Sat Jan 23 09:38:08 EST 2016

Hi all

I am developing a typical accounting/business application which involves a 
front-end allowing clients to access the system, a back-end connecting to a 
database, and a middle layer that glues it all together.

Some time ago I converted the front-end from a multi-threaded approach to an 
asyncio approach. It was surprisingly easy, and did not require me to delve 
into asyncio too deeply.

There was one aspect that I deliberately ignored at that stage. I did not 
change the database access to an asyncio approach, so all reading 
from/writing to the database involved a blocking operation. I am now ready 
to tackle that.

I find I am bumping my head more that I expected, so I thought I would try 
to get some feedback here to see if I have some flaw in my approach, or if 
it is just in the nature of writing an asynchronous-style application.

Here is the difficulty. The recommended way to handle a blocking operation 
is to run it as task in a different thread, using run_in_executor(). This 
method is a coroutine. An implication of this is that any method that calls 
it must also be a coroutine, so I end up with a chain of coroutines 
stretching all the way back to the initial event that triggered it. I can 
understand why this is necessary, but it does lead to some awkward 
programming.

I use a cache to store frequently used objects, but I wait for the first 
request before I actually retrieve it from the database. This is how it 
worked -

# cache of database objects for each company
class DbObject(dict):
    def __missing__(self, company):
        db_object = self[company] = get_db_object _from_database()
        return db_object
db_objects = DbObjects()

Any function could ask for db_cache.db_objects[company]. The first time it 
would be read from the database, on subsequent requests it would be returned 
from the dictionary.

Now get_db_object_from_database() is a coroutine, so I have to change it to
        db_object = self[company] = await get_db_object _from_database()

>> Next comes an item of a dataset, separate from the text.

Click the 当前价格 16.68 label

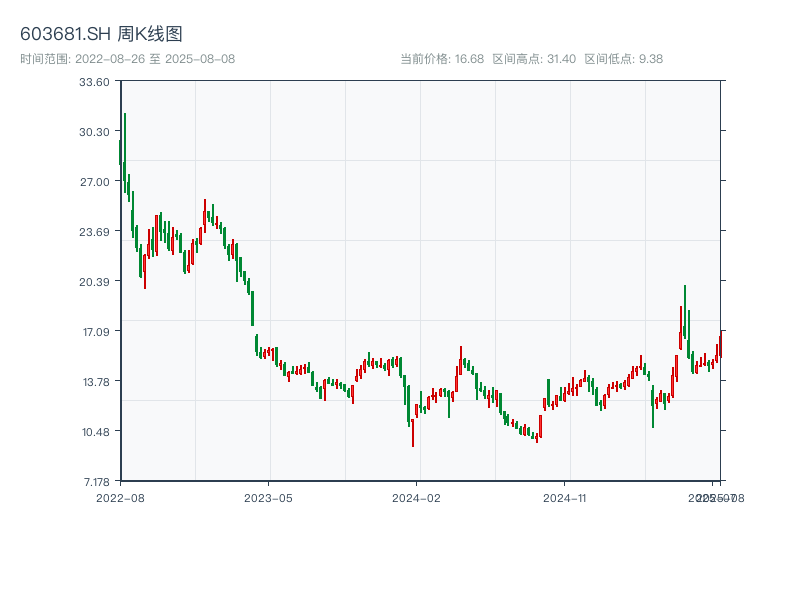[442, 59]
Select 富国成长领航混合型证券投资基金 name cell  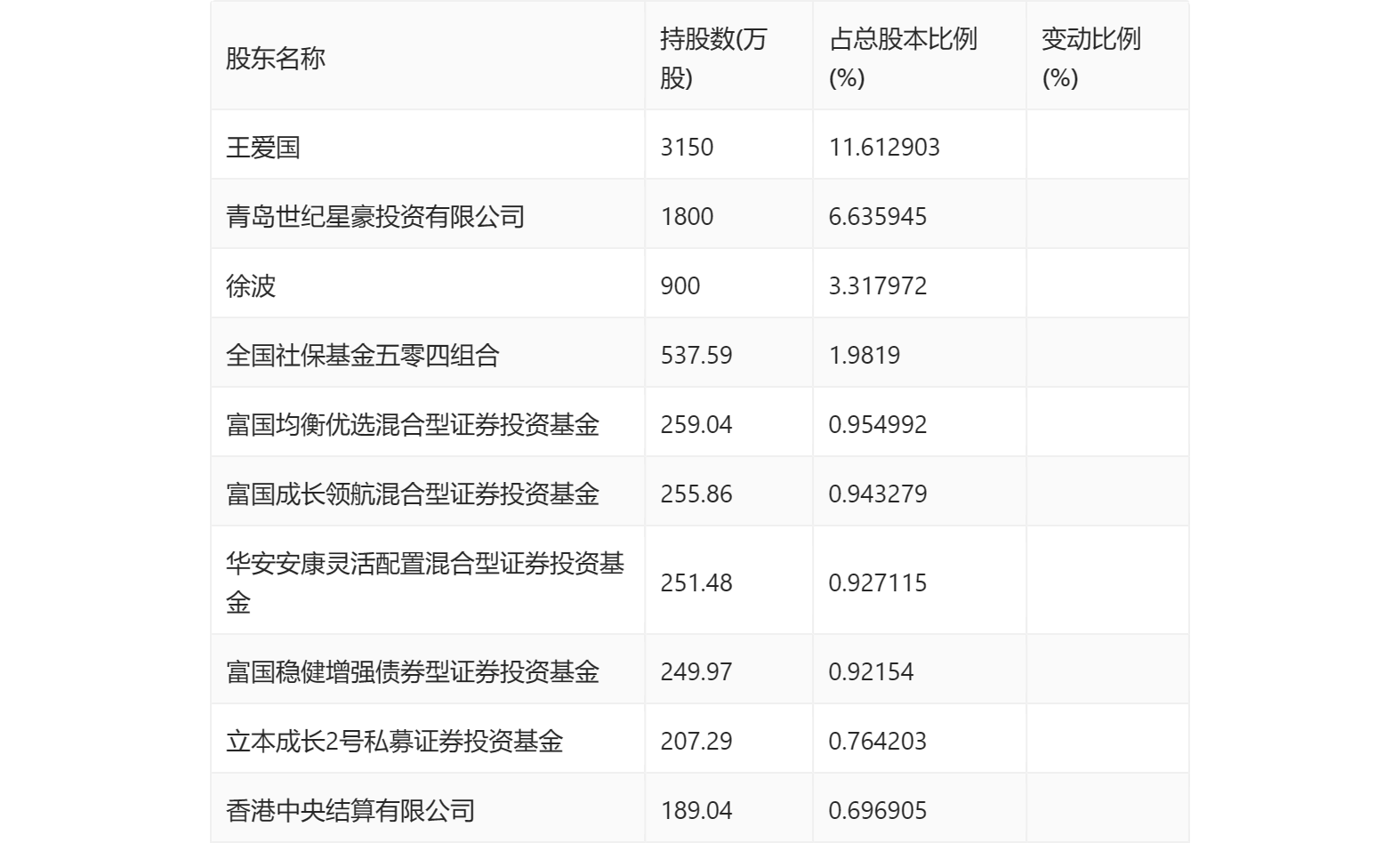(413, 494)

But that is not allowed, because __missing__() is not a coroutine.

I fixed it by replacing the cache with a function -

# cache of database objects for each company
db_objects = {}
async def get_db_object(company):
    if company not in db_objects:
        db_object = db_objects[company] = await get_db_object 
_from_database()
    return db_objects[company]

Now the calling functions have to call 'await 
db_cache.get_db_object(company)'

Ok, once I had made the change it did not feel so bad.

Now I have another problem. I have some classes which retrieve some data 
from the database during their __init__() method. I find that it is not 
allowed to call a coroutine from __init__(), and it is not allowed to turn 
__init__() into a coroutine.

I imagine that I will have to split __init__() into two parts, put the 
database functionality into a separately-callable method, and then go 
through my app to find all occurrences of instantiating the object and 
follow it with an explicit call to the new method.

Again, I can handle that without too much difficulty. But at this stage I do 
not know what other problems I am going to face, and how easy they will be 
to fix.

So I thought I would ask here if anyone has been through a similar exercise, 
and if what I am going through sounds normal, or if I am doing something 
fundamentally wrong.

Thanks for any input

Frank Millman